Victor E. Stewart
Father Victor Stewart had a turbulent priesthood. Shortly after he was ordained, a young boy moved into his rectory on the South Side of Chicago and lived there for several years with the knowledge and tacit approval of Cardinal Joseph Bernardin and other high-ranking officials in the Archdiocese of Chicago. Stewart sexually abused the young boy repeatedly. He was not the only victim; Stewart allegedly abused dozens of children during his 14 years as a parish priest. And child sex abuse was not Stewart’s only offense. He was also accused of financial improprieties—including embezzling thousands of dollars from his low-income parish. Worse, survivors of Stewart’s abuse are mostly Black but, for various reasons, did not always have their allegations taken seriously by the archdiocese—leading to a particular sense of distrust and betrayal in the communities where Stewart was assigned to minister.

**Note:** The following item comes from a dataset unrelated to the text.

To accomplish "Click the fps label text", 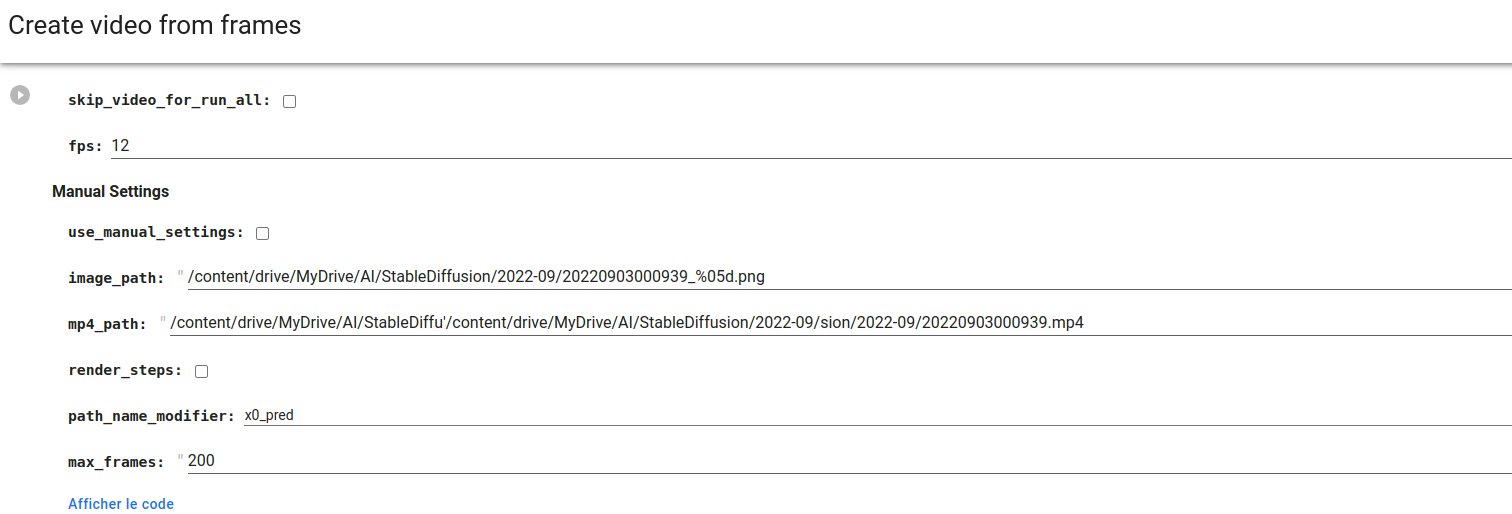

Stewart was ordained in 1978 and assigned to Saint Catherine of Genoa in Chicago’s West Pullman neighborhood. A survivor later came forward to the archdiocese to describe how Stewart sexually abused him during this time. The survivor was in high school when he wound up spending a lot of time with Stewart, who taught him how to drive, took him bowling, and treated him to other activities. The survivor recalled Stewart “had a lot of young friends.” The survivor explained how “the relationship turned bad” when Stewart began to perform oral sex on him. This happened about once a month over the course of the survivor’s time in high school. A neighbor became aware of the survivor’s close relationship with Stewart and warned the survivor “to stay away from” Stewart, although she didn’t say why. Later, the survivor would wonder if perhaps the neighbor “knew something about” Stewart—if perhaps there were others Stewart had abused even earlier.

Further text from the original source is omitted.